Mostly from film and literature. It could be a varied number of qualities about the film or novel that inspire me, the stillness, the unseen, a freeze frame or some activity performed by a character, the tone or intent of the writer or the melodrama of a Hollywood blockbuster. Any of these things could filter through and act as a catalyst for the realisation of an image. Kim Ki Duk is one of my favourite contemporary film makers, he deals with extreme emotional states that often push the boundaries of what is acceptable, and deals with the human condition, see ‘Spring, summer, winter, fall ‘ and ‘3Iron’. Also films like Dario Argento’s ‘Susperia’ and Franchu’s ‘Eye’s Without a Face’ inspired my creative engine. In terms of literature, Zola’s ‘Theresa Raquin’ for its morbidity, Rabbelais ‘Gargantua and Pantagruel’ for its filthy humour and absurdity, Flaubert’s ‘Salambo’ for its exquisite attention to detail and its exotic allure, and Baudelaiure’s ‘Les Fleurs Du Mal’, which in turn has helped ideas to germinate. Also images from popular culture, album covers, post cards and various other found images can infiltrate the process.

9 What are the main problems that you face in making your work?
They are mostly formal concerns, compositions, colouring and the figures. You can never preconceive how the painting will look so many risks and decisions are taken along the way. The final painting could consist of many different reference points, some from my imagination, some filmic references, a drawing, a Claude Lorraine sky, a Ruisdale tree, so the problem is trying to get all these things to work in harmony. Also the tone or intent of the painting can often get out of hand but then I think maybe this is where the psychological tension lies in the work? I’m just trying to find reason amongst the madness, morality, humanity, why do I desire to depict this, can I, should I ? Desire is a powerful force and trying to repress it is a constant problem that interests me.

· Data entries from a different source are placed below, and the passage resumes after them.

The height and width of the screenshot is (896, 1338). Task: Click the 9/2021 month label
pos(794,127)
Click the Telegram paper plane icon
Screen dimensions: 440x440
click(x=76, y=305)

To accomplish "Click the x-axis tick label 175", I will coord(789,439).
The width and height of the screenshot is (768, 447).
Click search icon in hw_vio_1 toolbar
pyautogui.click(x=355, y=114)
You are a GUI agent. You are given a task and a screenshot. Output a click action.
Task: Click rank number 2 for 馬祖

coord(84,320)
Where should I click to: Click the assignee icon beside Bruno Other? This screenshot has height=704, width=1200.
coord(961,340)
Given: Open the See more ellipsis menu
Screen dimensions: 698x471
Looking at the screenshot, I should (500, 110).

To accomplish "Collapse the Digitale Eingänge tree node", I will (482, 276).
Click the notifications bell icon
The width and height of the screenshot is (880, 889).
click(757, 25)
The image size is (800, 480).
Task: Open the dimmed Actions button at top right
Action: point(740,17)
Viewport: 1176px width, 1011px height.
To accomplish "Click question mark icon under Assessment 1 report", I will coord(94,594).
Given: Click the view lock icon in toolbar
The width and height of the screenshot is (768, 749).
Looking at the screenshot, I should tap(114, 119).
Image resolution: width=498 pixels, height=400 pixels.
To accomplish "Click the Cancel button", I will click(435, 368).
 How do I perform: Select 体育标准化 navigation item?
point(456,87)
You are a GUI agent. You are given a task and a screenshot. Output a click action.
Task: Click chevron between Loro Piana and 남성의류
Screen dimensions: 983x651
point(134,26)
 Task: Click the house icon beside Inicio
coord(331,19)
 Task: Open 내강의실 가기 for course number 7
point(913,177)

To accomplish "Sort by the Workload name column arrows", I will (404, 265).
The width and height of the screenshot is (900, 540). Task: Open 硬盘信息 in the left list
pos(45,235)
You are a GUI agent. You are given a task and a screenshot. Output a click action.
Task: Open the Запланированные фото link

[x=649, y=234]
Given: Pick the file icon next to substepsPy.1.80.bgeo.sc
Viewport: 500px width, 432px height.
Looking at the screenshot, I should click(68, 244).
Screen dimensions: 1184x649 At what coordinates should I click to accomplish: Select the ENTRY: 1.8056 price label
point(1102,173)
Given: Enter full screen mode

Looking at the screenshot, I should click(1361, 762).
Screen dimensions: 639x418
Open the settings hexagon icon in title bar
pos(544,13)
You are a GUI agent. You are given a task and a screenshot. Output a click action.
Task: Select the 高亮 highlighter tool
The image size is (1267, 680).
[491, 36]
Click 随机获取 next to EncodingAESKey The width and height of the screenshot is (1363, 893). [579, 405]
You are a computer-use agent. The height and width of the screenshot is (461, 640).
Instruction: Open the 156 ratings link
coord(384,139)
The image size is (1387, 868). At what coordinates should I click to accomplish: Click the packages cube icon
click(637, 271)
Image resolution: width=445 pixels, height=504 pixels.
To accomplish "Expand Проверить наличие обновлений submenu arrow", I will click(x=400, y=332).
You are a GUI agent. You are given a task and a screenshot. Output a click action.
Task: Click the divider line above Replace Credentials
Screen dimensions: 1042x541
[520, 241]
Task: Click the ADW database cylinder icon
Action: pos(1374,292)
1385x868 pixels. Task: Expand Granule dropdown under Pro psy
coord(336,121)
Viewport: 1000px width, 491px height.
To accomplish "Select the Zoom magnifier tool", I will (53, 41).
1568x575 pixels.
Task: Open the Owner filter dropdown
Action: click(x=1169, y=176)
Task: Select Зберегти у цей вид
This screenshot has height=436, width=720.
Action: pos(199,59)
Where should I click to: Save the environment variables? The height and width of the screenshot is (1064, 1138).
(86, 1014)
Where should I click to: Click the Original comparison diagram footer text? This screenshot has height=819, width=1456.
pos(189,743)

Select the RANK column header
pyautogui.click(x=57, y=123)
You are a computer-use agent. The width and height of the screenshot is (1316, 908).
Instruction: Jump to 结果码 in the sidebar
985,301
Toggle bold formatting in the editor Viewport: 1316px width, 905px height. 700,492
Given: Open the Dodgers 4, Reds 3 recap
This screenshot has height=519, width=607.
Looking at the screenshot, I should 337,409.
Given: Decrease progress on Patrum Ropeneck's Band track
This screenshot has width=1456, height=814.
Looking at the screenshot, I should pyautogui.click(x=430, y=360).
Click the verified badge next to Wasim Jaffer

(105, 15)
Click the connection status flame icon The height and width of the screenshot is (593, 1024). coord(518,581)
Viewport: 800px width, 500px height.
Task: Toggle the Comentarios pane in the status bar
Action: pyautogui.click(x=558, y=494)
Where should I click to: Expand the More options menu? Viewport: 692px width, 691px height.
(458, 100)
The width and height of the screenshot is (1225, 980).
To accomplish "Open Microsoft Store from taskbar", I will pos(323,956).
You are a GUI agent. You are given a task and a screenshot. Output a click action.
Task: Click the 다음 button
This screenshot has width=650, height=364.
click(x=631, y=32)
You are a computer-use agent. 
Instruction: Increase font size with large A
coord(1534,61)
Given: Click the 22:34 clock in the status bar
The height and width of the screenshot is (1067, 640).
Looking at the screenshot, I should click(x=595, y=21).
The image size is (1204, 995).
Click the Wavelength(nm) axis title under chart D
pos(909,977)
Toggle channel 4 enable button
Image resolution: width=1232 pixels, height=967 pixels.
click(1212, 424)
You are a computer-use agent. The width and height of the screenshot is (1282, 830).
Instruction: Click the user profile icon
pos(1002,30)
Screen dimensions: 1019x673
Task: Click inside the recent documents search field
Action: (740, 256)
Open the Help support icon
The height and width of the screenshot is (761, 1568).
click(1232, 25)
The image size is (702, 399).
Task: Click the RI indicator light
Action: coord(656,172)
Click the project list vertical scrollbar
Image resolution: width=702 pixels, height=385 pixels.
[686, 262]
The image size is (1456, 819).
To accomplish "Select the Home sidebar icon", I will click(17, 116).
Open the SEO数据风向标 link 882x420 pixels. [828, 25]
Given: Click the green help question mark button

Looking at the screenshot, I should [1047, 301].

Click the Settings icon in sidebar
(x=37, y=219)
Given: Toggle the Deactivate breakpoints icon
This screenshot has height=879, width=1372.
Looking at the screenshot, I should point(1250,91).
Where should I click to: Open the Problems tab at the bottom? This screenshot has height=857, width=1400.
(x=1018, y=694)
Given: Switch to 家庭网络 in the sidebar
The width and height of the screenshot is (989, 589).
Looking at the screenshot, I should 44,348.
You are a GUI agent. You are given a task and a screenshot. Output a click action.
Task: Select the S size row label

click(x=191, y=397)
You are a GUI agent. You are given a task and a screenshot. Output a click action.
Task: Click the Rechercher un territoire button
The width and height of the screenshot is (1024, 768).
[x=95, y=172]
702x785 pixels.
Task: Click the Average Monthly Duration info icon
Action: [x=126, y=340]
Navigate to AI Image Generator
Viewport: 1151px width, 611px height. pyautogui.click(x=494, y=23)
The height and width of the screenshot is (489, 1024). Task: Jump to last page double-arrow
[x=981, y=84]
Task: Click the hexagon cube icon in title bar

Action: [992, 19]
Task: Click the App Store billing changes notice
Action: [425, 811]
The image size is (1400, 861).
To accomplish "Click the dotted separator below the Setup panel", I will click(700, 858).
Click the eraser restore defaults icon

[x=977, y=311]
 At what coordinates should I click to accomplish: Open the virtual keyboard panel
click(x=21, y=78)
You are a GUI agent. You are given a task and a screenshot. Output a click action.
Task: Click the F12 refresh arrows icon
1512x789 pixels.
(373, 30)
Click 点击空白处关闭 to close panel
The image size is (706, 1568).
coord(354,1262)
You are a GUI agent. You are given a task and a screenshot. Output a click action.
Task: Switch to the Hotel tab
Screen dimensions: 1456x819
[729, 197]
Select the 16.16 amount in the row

10 Where do you intend to take your work from here?
This change’s with every painting I do. They are becoming more dense and topographical at the moment in order to try and get more information into the painting, but this might change next week, and I’ll start emptying out the next one. I like to be challenged by the work and uncertainty is a comfortable place to be. When I have a full understanding of where the work is going it becomes stilted so I like to keep adding surprising and unexpected elements if not for my own satisfaction. The paintings might be getting a bit more saucy and sordid though.